Gutterflower is the seventh studio album by American rock band Goo Goo Dolls. It was released in 2002 on Warner Bros. Records. It is the follow up to their critically successful albums Dizzy Up the Girl and A Boy Named Goo. The album was commercially successful upon its release, hitting No. 4 on the Billboard 200, their highest position on the chart.

Track listing

Singles
"Here Is Gone" and "Big Machine" have been the only two songs released from this album as singles and videos have been created for both. A video for the promotional single "Sympathy" was also released.

"Big Machine"
John Rzeznik refers to this as his "disco song". "I'm really horrible at programming drum machines, but this was like pattern 74 on my drum machine, which said 'disco.' I called all my friends and said, 'Check this out, this is my disco song!'" He describes it as "a propulsive tale of unrequited love". "Big Machine" was occasionally performed live on a smashed Stratocaster guitar that Rzeznik has fondly nicknamed "The Half-Caster". Despite being smashed in half, it still plays.

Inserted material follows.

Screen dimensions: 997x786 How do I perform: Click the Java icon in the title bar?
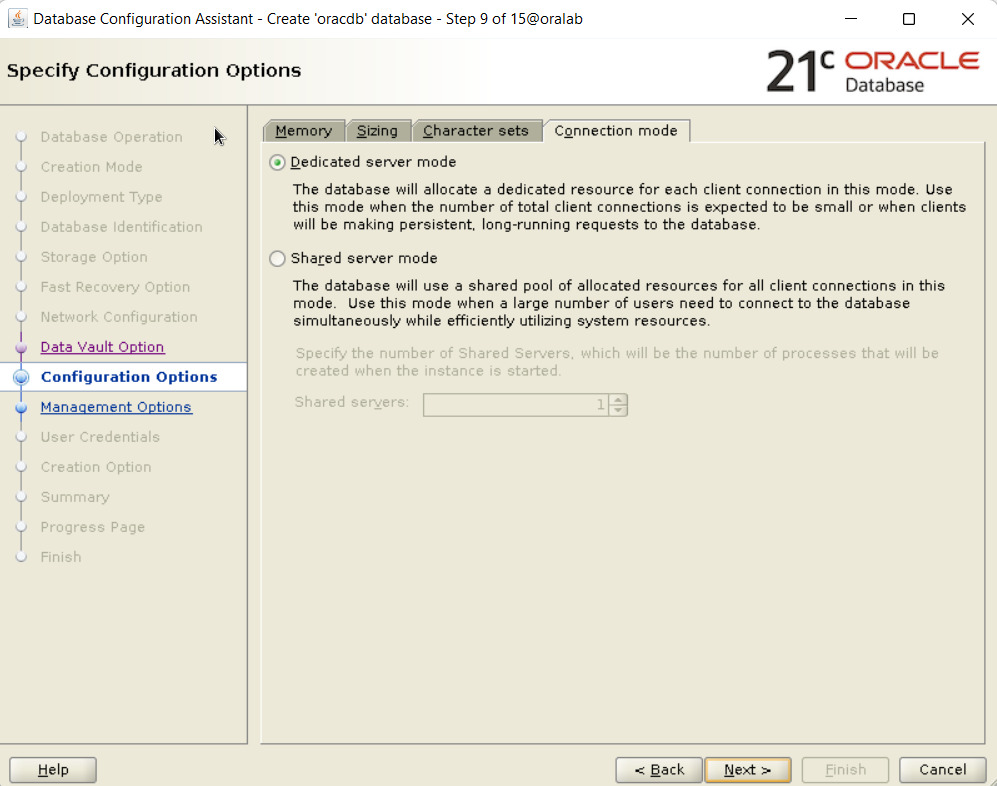[17, 19]
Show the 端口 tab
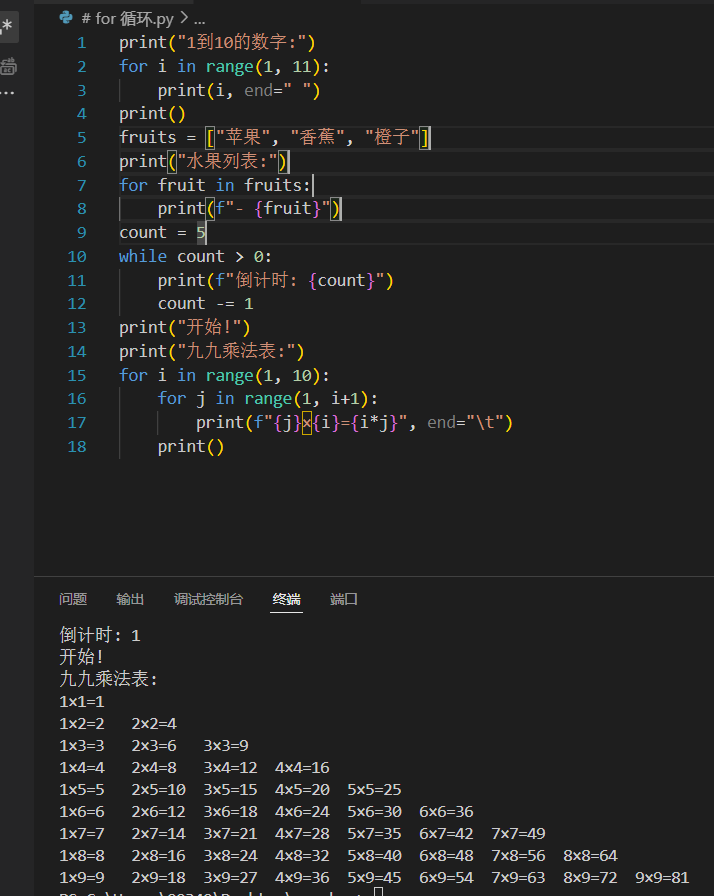714x896 pixels. (344, 599)
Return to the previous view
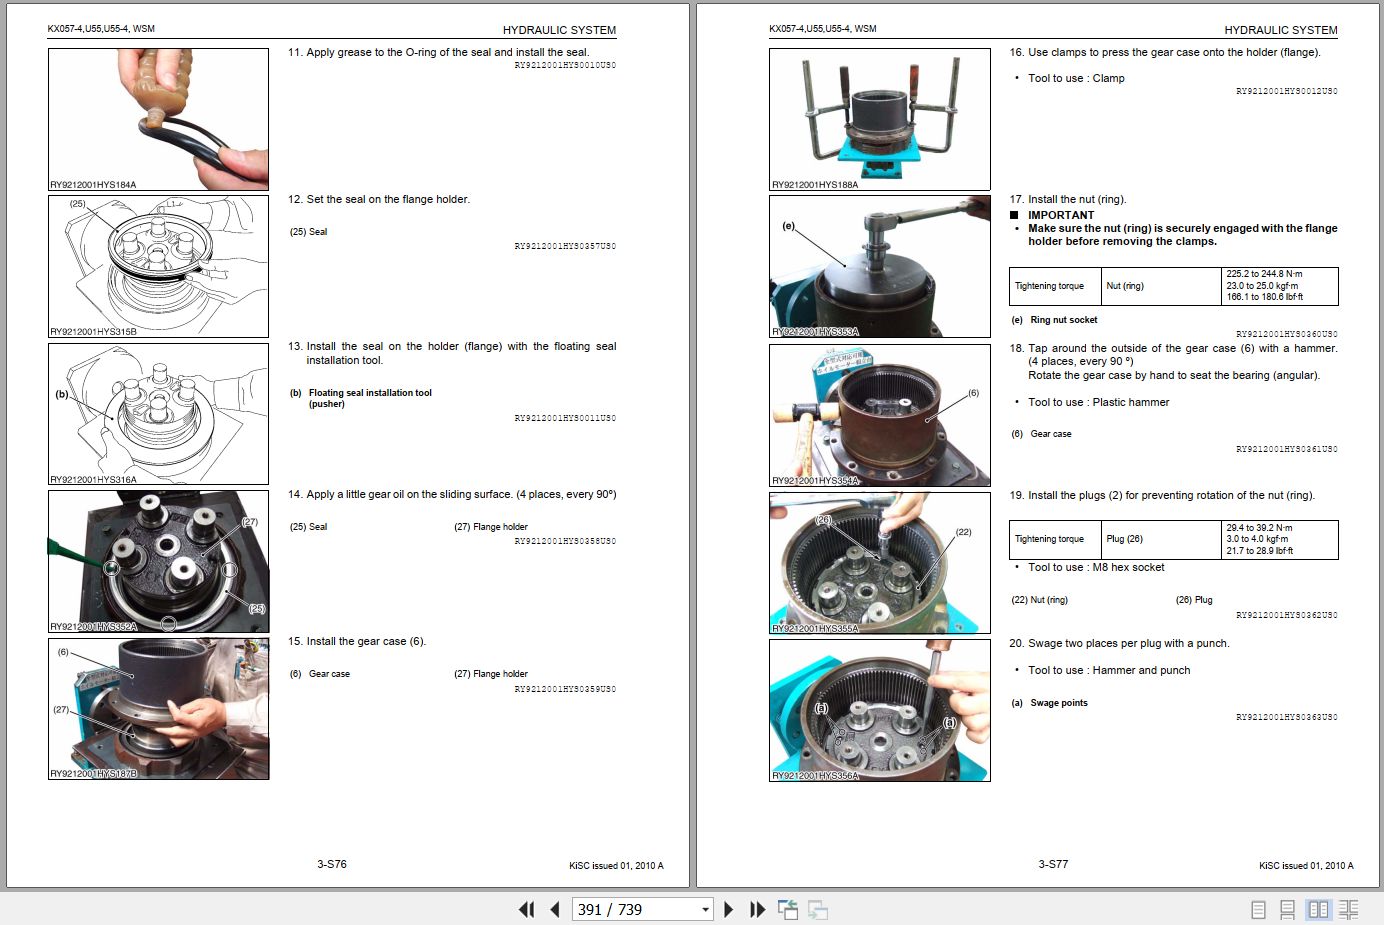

It can be seen in a 2002 VH1 Storytellers special. Rzeznik stated that he had someone fix it up and it works just fine.

"Here Is Gone"
John Rzeznik wrote this song on the phone while talking to a friend. He asked his friend if he should "take the chords up or take 'em down?" and the friend told him to "take 'em up" and that's how he came up with the chorus and the rest of the song came together shortly thereafter.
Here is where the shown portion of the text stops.